Charles R. Sligh, Jr. |
1982 Hall of Fame Inductee |
|
Not
long after witnessing water skiing for the first time at the New York
World's Fair in 1939, Charles R. (Chuck) Sligh Jr. purchased a pair of
water skis at Marshall Field's in Chicago and had them sent to his home in
Grand Rapids, Mich. The purchase changed his life -- and changed the
sport of water skiing. The
skis were manufactured by a New Jersey company, which Sligh wrote to find
out what to do with them. A reply came from the company's Vice
President in charge of sales, Dan Hains, who that same year was organizing
the American Water Ski Association and completing plans for the first
National Water ski championships. Their correspondence became a
course of instruction for Sligh and led to his participation in the second
National Tournament in 1940 when he won the national "amateur"
title. This
tournament experience marked the beginning of a water skiing career that
for the next 20 years took up almost as much of Sligh's time as his
Charles R. Sligh Furniture Company and the National Association of
Manufacturers, which he served as president, chairman of the board, and as
its paid executive vice president until his retirement in 1963. After the 1940 Nationals, Sligh organized a troupe of skiers and staged ski shows throughout the Midwest and at the President's Cup Regatta in Washington, D.C., where as a "premier Water Skier" he was given a police escort from national Airport to his hotel.
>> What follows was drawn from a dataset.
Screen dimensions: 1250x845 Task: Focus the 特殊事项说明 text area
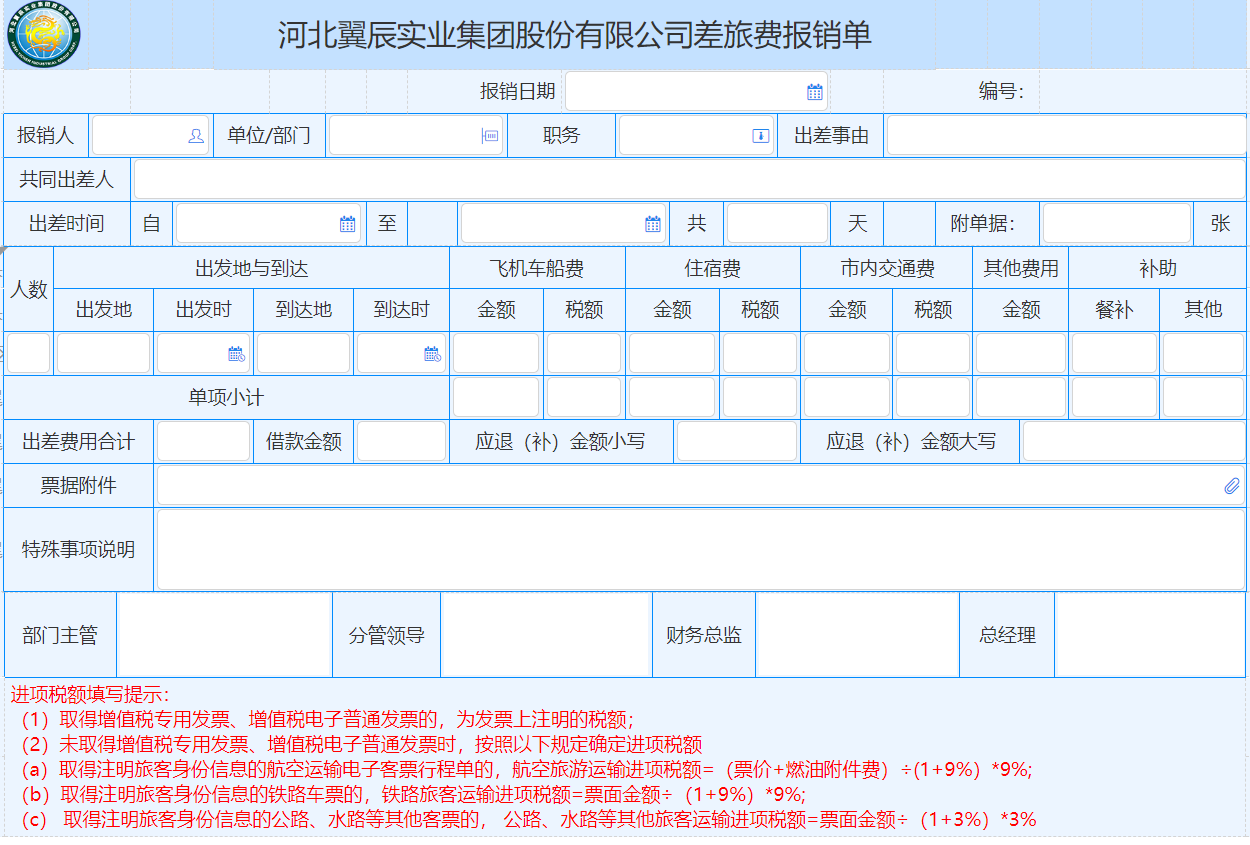(700, 550)

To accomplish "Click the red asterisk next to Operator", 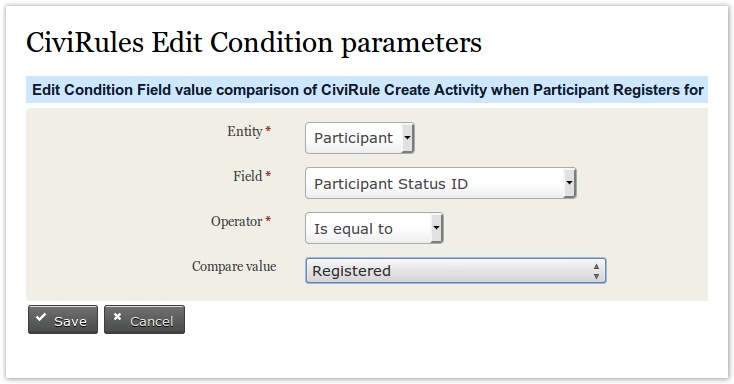I will coord(268,219).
For the next few years he divided his skiing time between competition ski shows. Sligh
organized the National Championships in 1941, 1946 and 1947 at Holland,
Mich., and for the '47 tournament, he laid out the first slalom course of
the type that is still in use today. As a jumper, he experienced the
evolution of the ramp from a dangerous surface of wooden rollers to the
smooth surface type that resulted in his setting the fist national
distance record of 49 feet in 1947. His
show skiing took him in 1945 to Dayton, Ohio where he met Ralph Hept, a
local skier. This chance meeting was indirectly responsible for the
development of barefoot skiing. Hept wrote to Sligh later that he
was skiing on boards 12 inches long and 2 3/8 inches wide, nailed to
tennis shoes. Sligh made his own "shoe skis" the next
season and took them with him to Florida that winter. Young skiers
in Winter Haven soon reasoned, with Sligh's encouragement, that if you
could ski on shoe skis, you could ski on bare feet -- and they did. Dan
Hains, who had continued as president of the American Water Ski
Association, finally convinced Sligh to take over in 1949. One of
his first acts, with the assistance of his secretary, Isabel Howe, was to
increase the frequency and enlarge the distribution of a "News
Bulletin" started by Hains, So that the growing number of water
skiers through out the country would have a regular central means of
communication. Ski
Clubs began sending in more new of their activities and forthcoming
tournaments. Individuals wrote of stunts they had performed on water skis
and equipment innovations they had conceived. The mimeographed
newsletter soon grew until it was sometimes 16 pages long. It then
evolved into a magazine, The Water Skier, the first issue of which was
published in October of 1951. Sligh
served as president of AWSA until 1954 when he was elected chairman of the
board, a post he held until 1963. Under his leadership, the
association realized its major growth from a desk drawer operation of its
president into a full-fledge national organization of geographical regions
and volunteer committees. He encouraged the industry-supported
Outboard Boating Club of America to take over administration of the
association in 1954 until its growth warranted the hiring of a paid
executive director four years later. Sligh recommended William
D. Clifford for the job. Clifford, who had served as AWSA president
while Sligh was chairman of the board, accepted and still was heading the
headquarters operation 25 years later. Sligh
was born in Grand Rapids in 1906. His father, who had been a
successful in the furniture business, died in 1927, and when the business
was liquidated in 1932, Sligh bought th4e name and started his own
company. His business success and his leadership role in the N.A.M.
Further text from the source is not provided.